When the line containing "Powered by Shopify (232, 2549)" is found in the data below, copy it and each line after it through the line containing "广播电视节目制作经营许可证（粤）字第03109号 (158, 2565)", exactly and with no others.
--- STORED DATA ---
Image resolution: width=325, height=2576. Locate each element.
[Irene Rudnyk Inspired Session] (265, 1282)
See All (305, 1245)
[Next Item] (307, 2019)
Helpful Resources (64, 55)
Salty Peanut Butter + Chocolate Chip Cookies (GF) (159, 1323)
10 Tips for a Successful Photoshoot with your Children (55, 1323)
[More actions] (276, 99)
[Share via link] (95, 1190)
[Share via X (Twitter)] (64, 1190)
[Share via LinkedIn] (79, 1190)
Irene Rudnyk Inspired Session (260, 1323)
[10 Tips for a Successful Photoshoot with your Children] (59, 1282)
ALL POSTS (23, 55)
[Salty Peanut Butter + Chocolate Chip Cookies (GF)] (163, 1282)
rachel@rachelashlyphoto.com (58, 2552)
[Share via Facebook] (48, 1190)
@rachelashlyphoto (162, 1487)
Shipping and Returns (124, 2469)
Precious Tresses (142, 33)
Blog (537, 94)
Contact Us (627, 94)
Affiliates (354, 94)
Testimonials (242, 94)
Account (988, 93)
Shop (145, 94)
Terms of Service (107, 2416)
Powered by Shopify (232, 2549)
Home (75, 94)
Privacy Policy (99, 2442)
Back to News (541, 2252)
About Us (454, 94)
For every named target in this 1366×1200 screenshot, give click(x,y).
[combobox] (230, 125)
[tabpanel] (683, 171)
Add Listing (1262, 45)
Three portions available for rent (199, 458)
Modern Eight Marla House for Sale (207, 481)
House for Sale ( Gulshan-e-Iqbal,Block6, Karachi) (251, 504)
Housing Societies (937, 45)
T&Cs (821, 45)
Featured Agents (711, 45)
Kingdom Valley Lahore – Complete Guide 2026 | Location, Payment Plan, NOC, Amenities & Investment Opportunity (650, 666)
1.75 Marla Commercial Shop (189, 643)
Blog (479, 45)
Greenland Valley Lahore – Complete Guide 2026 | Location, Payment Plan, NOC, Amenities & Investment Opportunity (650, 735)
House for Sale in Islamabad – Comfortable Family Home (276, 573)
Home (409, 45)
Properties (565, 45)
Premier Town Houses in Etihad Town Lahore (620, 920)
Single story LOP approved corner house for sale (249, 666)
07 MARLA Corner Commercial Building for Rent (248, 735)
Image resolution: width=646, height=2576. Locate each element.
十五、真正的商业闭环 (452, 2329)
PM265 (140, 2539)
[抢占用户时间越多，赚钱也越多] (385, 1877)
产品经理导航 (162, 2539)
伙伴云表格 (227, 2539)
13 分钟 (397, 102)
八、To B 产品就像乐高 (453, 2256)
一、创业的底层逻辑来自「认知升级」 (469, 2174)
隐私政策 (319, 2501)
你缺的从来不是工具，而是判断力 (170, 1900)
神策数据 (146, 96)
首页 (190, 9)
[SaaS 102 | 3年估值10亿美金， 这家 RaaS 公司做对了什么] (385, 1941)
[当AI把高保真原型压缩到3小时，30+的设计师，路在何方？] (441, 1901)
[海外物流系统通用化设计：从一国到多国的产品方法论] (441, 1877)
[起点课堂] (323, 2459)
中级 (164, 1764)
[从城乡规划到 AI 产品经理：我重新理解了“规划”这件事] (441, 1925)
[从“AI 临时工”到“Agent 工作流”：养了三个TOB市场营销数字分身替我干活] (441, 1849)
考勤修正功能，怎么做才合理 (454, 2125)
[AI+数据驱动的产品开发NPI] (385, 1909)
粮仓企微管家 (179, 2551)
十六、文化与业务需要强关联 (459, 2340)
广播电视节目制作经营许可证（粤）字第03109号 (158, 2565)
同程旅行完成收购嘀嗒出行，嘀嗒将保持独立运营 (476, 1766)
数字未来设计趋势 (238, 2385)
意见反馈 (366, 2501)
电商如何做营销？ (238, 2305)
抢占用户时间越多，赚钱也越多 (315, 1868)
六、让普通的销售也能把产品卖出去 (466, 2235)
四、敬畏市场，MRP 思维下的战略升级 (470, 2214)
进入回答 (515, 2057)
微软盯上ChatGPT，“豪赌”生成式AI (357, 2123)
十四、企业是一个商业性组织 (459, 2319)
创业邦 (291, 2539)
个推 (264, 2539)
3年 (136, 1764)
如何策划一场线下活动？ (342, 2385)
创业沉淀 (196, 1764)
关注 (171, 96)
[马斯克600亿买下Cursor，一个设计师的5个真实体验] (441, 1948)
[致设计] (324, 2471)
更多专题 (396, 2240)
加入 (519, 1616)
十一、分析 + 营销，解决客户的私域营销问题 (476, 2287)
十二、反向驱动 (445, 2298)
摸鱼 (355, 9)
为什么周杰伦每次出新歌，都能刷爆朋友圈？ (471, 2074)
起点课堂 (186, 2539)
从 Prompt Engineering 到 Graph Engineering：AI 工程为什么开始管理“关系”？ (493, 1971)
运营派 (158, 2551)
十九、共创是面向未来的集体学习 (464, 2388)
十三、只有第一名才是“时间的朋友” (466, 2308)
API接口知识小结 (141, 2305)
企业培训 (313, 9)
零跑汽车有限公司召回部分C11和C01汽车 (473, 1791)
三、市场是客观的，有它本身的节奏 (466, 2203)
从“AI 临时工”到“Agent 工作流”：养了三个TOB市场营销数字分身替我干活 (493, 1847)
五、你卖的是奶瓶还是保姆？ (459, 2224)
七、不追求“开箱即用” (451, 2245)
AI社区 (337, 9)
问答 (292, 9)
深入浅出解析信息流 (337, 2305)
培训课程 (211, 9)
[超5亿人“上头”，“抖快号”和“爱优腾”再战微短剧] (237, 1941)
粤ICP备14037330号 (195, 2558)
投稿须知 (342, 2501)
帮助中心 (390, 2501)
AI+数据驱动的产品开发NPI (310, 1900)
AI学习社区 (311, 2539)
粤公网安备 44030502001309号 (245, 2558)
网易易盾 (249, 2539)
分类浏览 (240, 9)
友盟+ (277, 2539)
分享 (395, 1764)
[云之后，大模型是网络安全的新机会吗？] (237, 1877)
---
#### WRITTEN ANSWER:
Powered by Shopify (232, 2549)
Home (75, 94)
Privacy Policy (99, 2442)
Back to News (541, 2252)
About Us (454, 94)
For every named target in this 1366×1200 screenshot, give click(x,y).
[combobox] (230, 125)
[tabpanel] (683, 171)
Add Listing (1262, 45)
Three portions available for rent (199, 458)
Modern Eight Marla House for Sale (207, 481)
House for Sale ( Gulshan-e-Iqbal,Block6, Karachi) (251, 504)
Housing Societies (937, 45)
T&Cs (821, 45)
Featured Agents (711, 45)
Kingdom Valley Lahore – Complete Guide 2026 | Location, Payment Plan, NOC, Amenities & Investment Opportunity (650, 666)
1.75 Marla Commercial Shop (189, 643)
Blog (479, 45)
Greenland Valley Lahore – Complete Guide 2026 | Location, Payment Plan, NOC, Amenities & Investment Opportunity (650, 735)
House for Sale in Islamabad – Comfortable Family Home (276, 573)
Home (409, 45)
Properties (565, 45)
Premier Town Houses in Etihad Town Lahore (620, 920)
Single story LOP approved corner house for sale (249, 666)
07 MARLA Corner Commercial Building for Rent (248, 735)
Image resolution: width=646, height=2576. Locate each element.
十五、真正的商业闭环 (452, 2329)
PM265 (140, 2539)
[抢占用户时间越多，赚钱也越多] (385, 1877)
产品经理导航 (162, 2539)
伙伴云表格 (227, 2539)
13 分钟 (397, 102)
八、To B 产品就像乐高 (453, 2256)
一、创业的底层逻辑来自「认知升级」 (469, 2174)
隐私政策 (319, 2501)
你缺的从来不是工具，而是判断力 (170, 1900)
神策数据 (146, 96)
首页 (190, 9)
[SaaS 102 | 3年估值10亿美金， 这家 RaaS 公司做对了什么] (385, 1941)
[当AI把高保真原型压缩到3小时，30+的设计师，路在何方？] (441, 1901)
[海外物流系统通用化设计：从一国到多国的产品方法论] (441, 1877)
[起点课堂] (323, 2459)
中级 (164, 1764)
[从城乡规划到 AI 产品经理：我重新理解了“规划”这件事] (441, 1925)
[从“AI 临时工”到“Agent 工作流”：养了三个TOB市场营销数字分身替我干活] (441, 1849)
考勤修正功能，怎么做才合理 (454, 2125)
[AI+数据驱动的产品开发NPI] (385, 1909)
粮仓企微管家 (179, 2551)
十六、文化与业务需要强关联 (459, 2340)
广播电视节目制作经营许可证（粤）字第03109号 (158, 2565)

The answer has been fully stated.